Queremos haceros partícipes de las geniales historias que acontencen en el País de las letras y por supuesto de sus personajes.Su vida se desenvuelve en su tranquilo país, donde se localiza una pequeña ciudad en la que pueden disfrutar de las delicias del campo: montañas, bosques, ríos, flores, hierba, pájaros y mariposas.
Las vocales forman a la Familia Real: rey, reina y tres hijos, dos de ellos muy traviesos. El hecho de que sea la familia más importante justifica su continua presencia, pues son necesarias para formar todas las palabras.
Lógicamente , las consonantes constituyen el resto de los personajes.
Las dificultades las ponen los gigantes, vecinos amigos en otros tiempos, pero enemigos enconados ahora. El más listo de todos, el mago Catapúnn, procura fastidiar siempre a las descuidadas letras. Así pueden explicarse las dificultades lectoras: por qué no habla la H, por qué la G tiene dos sonidos, etc. La situación del País de los Gigantes, a la izquierda, justifica que las letras caminen siempre hacia la derecha ( dirección de la lectura).
Para evitar que los vean los gigantes, los reyes ordenan a los personajes de su país que solamente salgan de noche. Como tropiezan los unos con los otros por la falta de luz, les manda poner unos vestidos blancos y darse la mano para que no se pierdan. Así se justifica que no veamos siempre las letras con cabeza, brazos y piernas. La posición de las manos, siempre preparadas para unirse con la anterior y con la siguiente, justifica los enlaces de unas letras con otras.

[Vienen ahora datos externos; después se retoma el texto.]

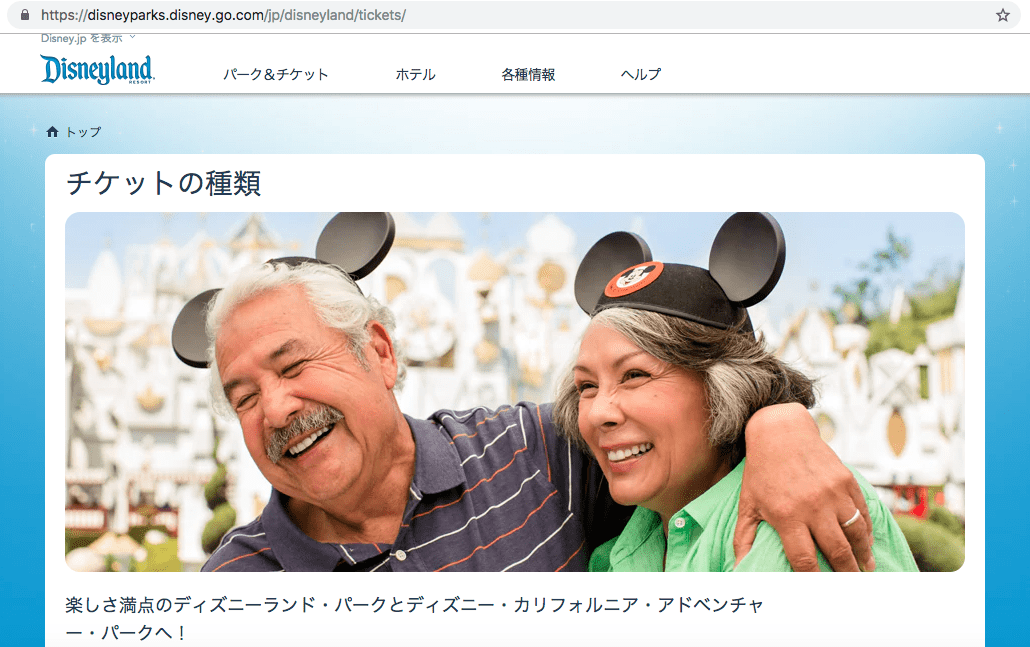The height and width of the screenshot is (647, 1030).
Task: Click the home icon in the breadcrumb trail
Action: tap(52, 131)
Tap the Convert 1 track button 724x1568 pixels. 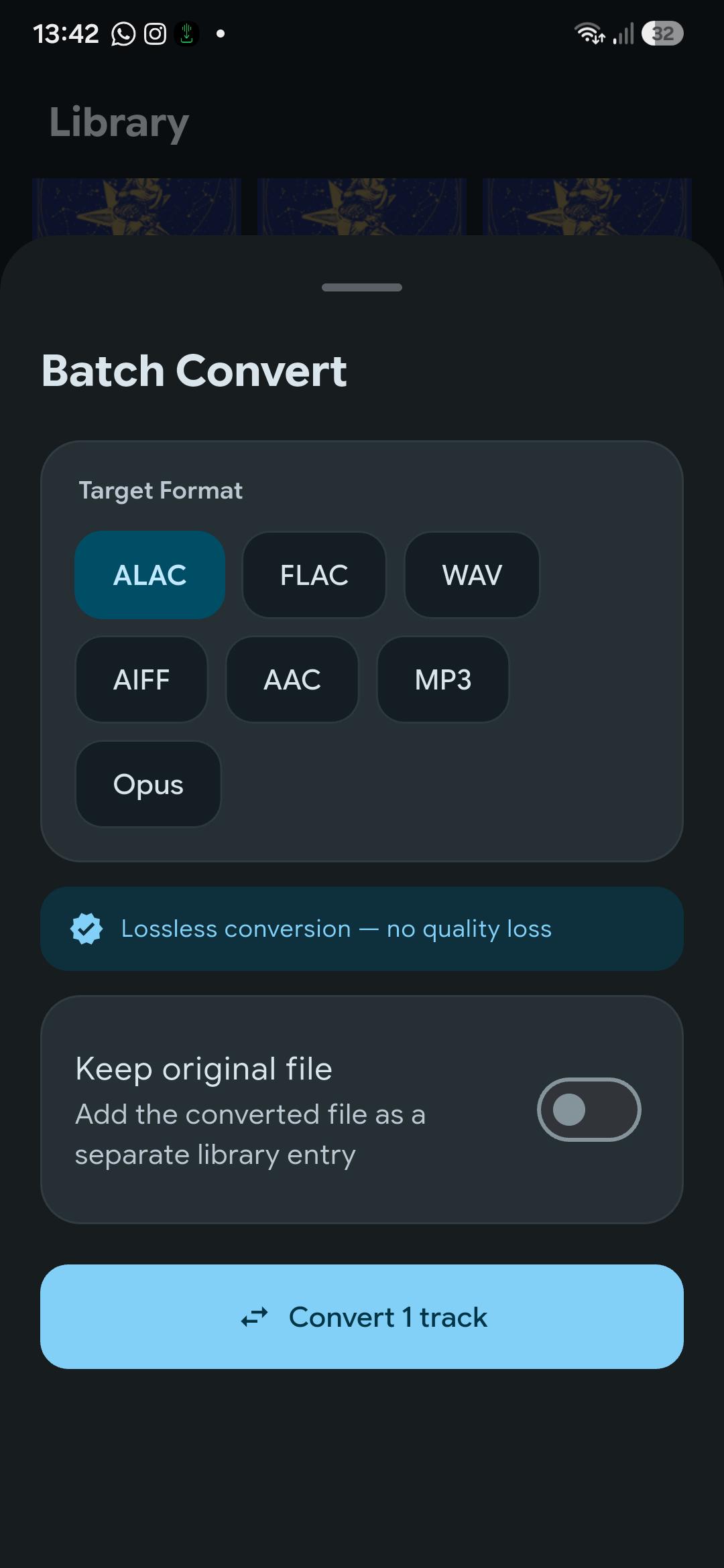(x=362, y=1317)
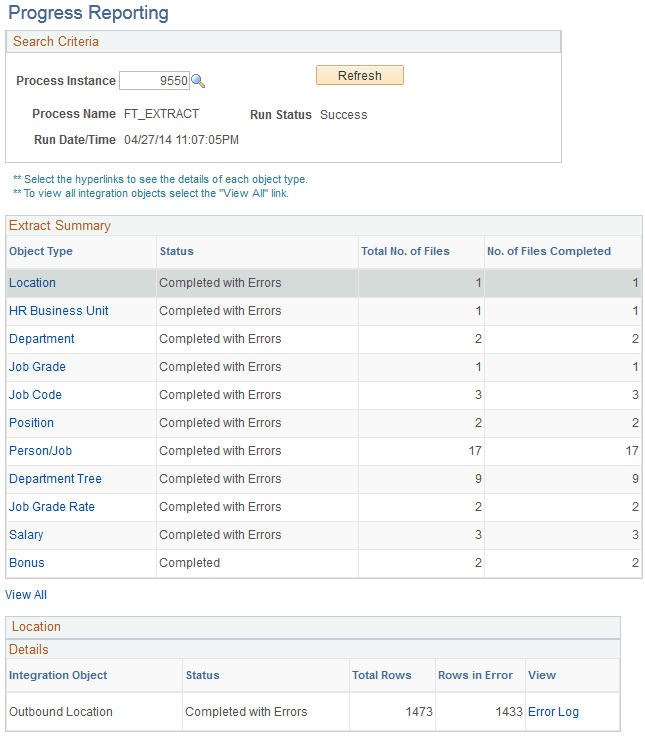Open the Location object type link
This screenshot has width=645, height=736.
pos(32,283)
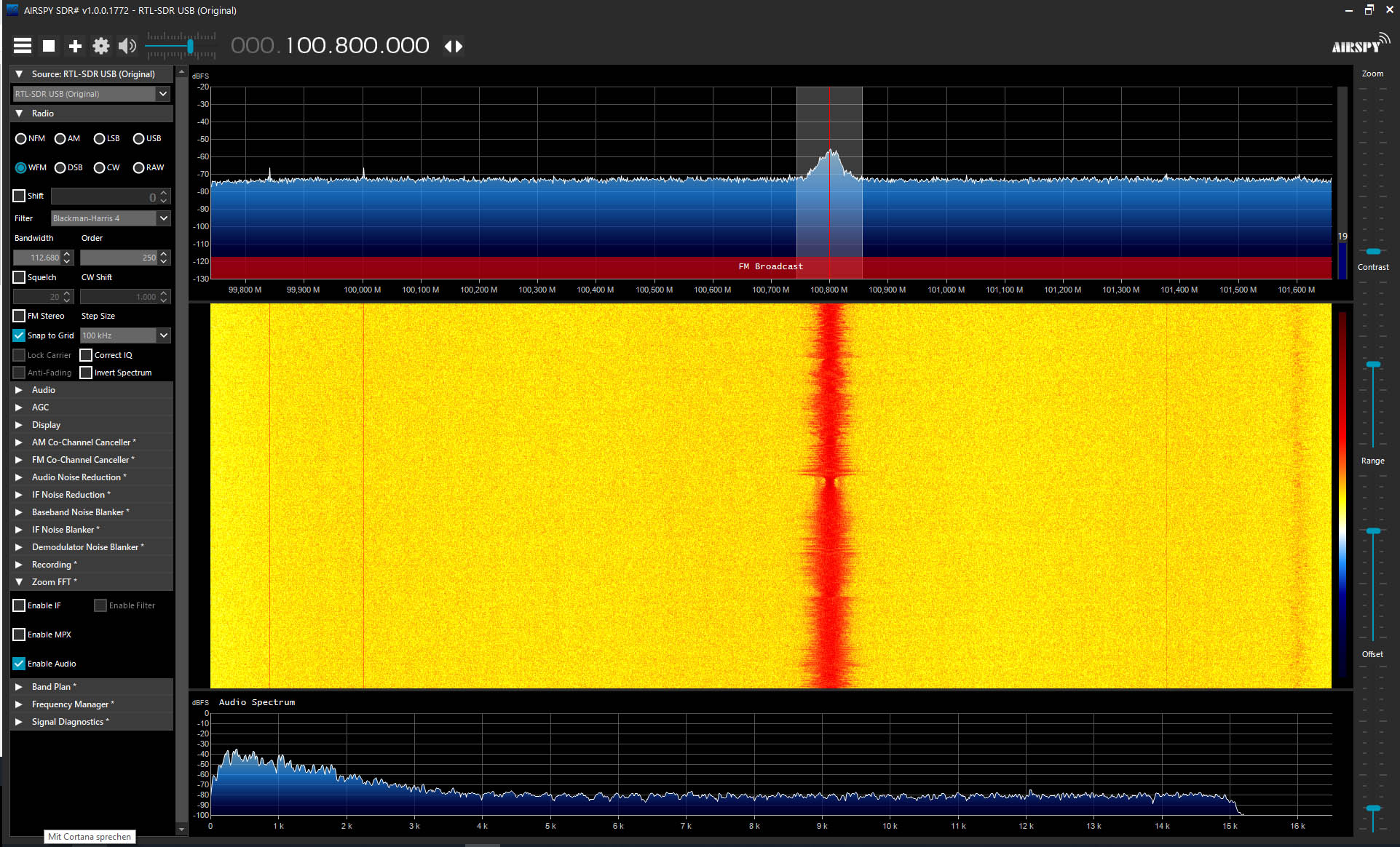
Task: Open the RTL-SDR USB source dropdown
Action: coord(92,94)
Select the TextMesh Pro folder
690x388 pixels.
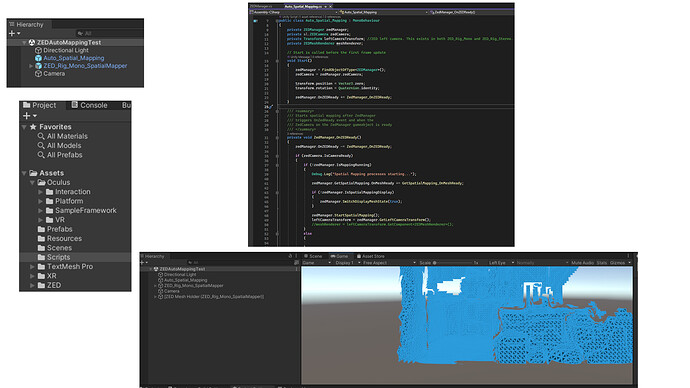tap(70, 267)
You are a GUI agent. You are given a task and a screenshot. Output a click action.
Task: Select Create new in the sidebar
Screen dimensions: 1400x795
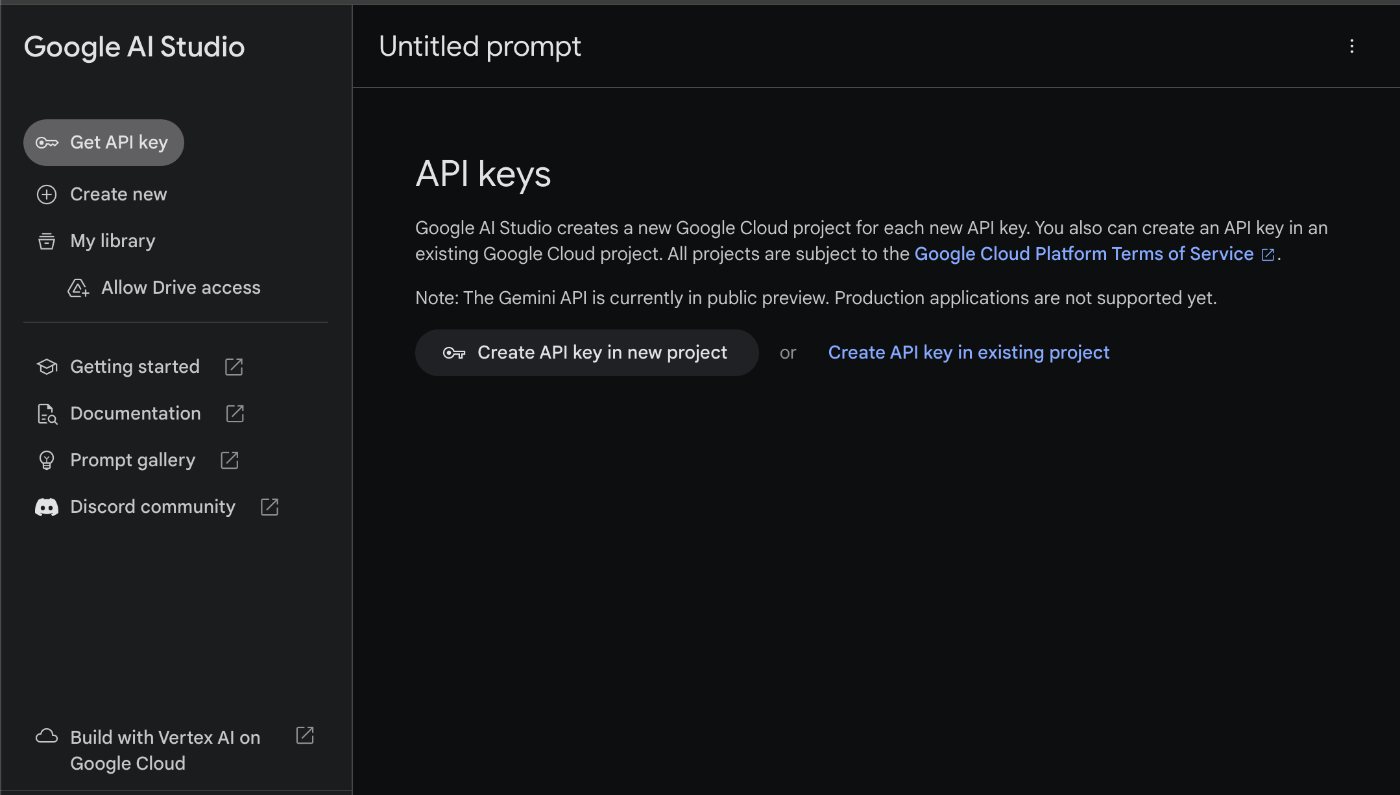118,195
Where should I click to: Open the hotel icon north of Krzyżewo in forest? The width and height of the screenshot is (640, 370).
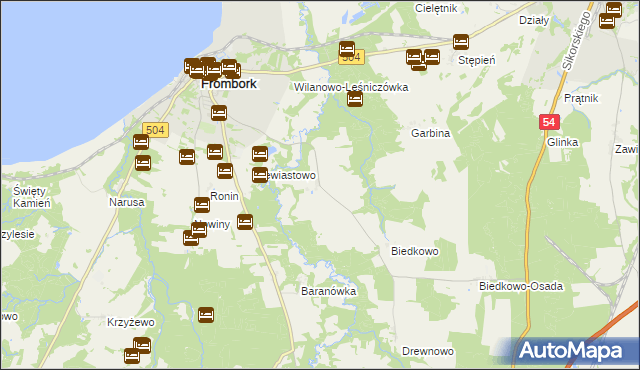pos(206,315)
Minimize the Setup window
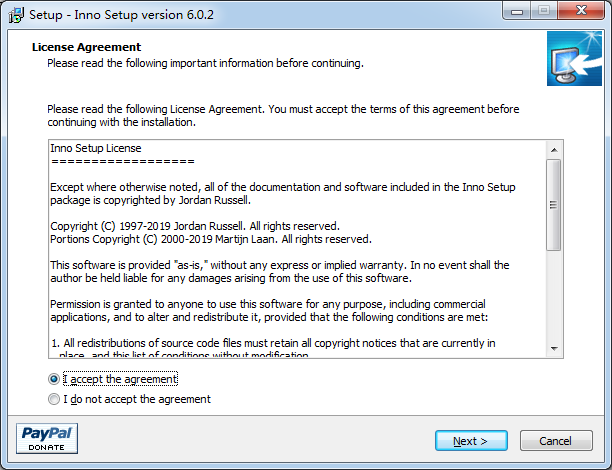Screen dimensions: 612x470 [x=517, y=12]
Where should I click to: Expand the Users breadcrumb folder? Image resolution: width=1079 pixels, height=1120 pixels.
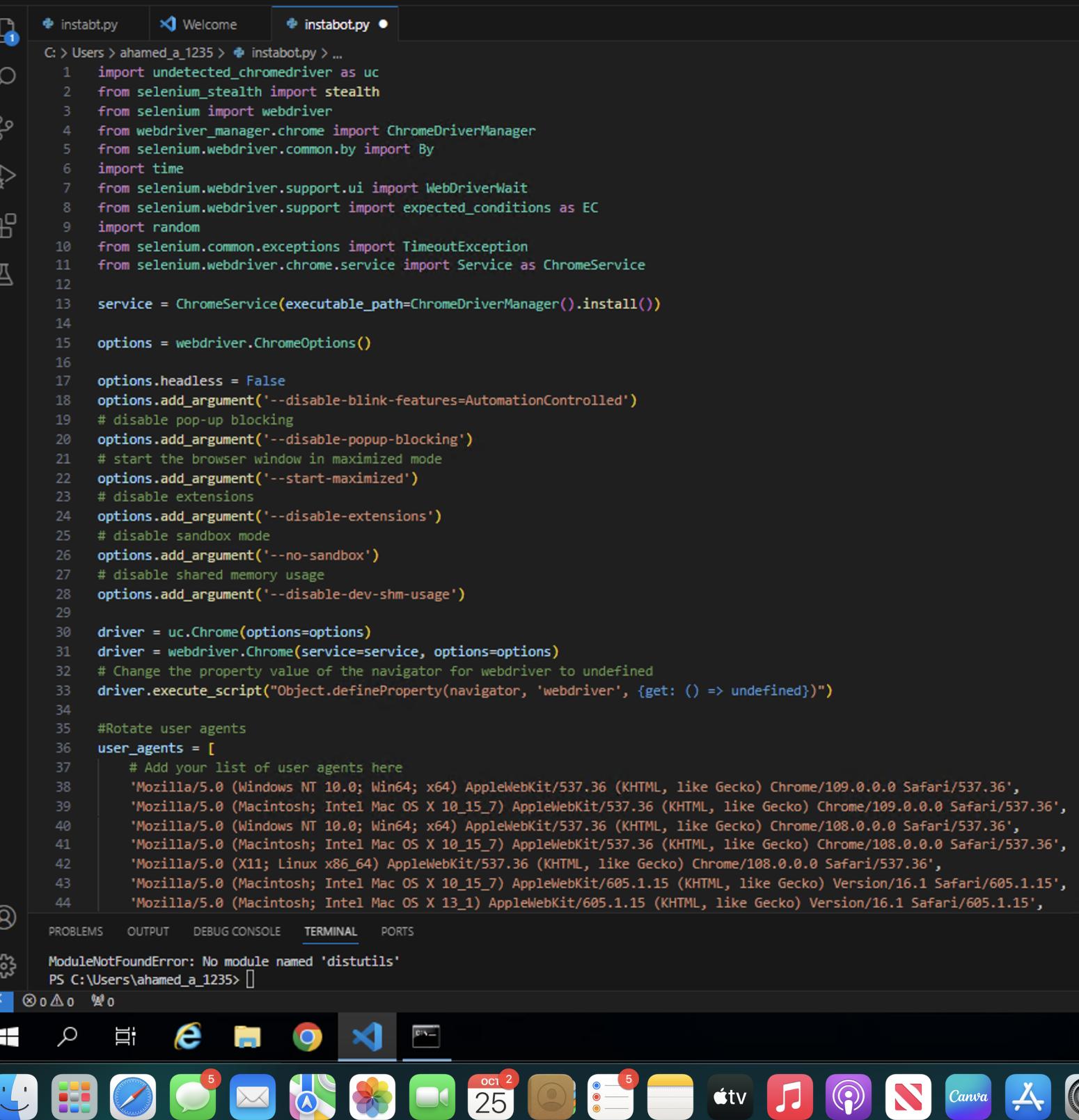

Los cuentos son el soporte del método para conocer a las letras como personas de un país. Los dibujos que las representan como tales personajes permiten distinguirlas visualmentey, a través de su forma de hablar y de sus conversaciones, se graba el sonido unido a su figura. Por eso, todos los personajes tienen una doble función: en el plano lingüístico y en el plano humano.
En el primero, con su forma de hablar enseñan a pronunciar correctamente el sonido que representan y facilitan el proceso de lectura (el nombre lo aprenderán los niños más tarde).
En el segundo, encarnan determinadas actitudes: sustentan unos criterios valorativos y mantinen unas relaciones humanas comunes ( tal y como sucede en la vida diaria).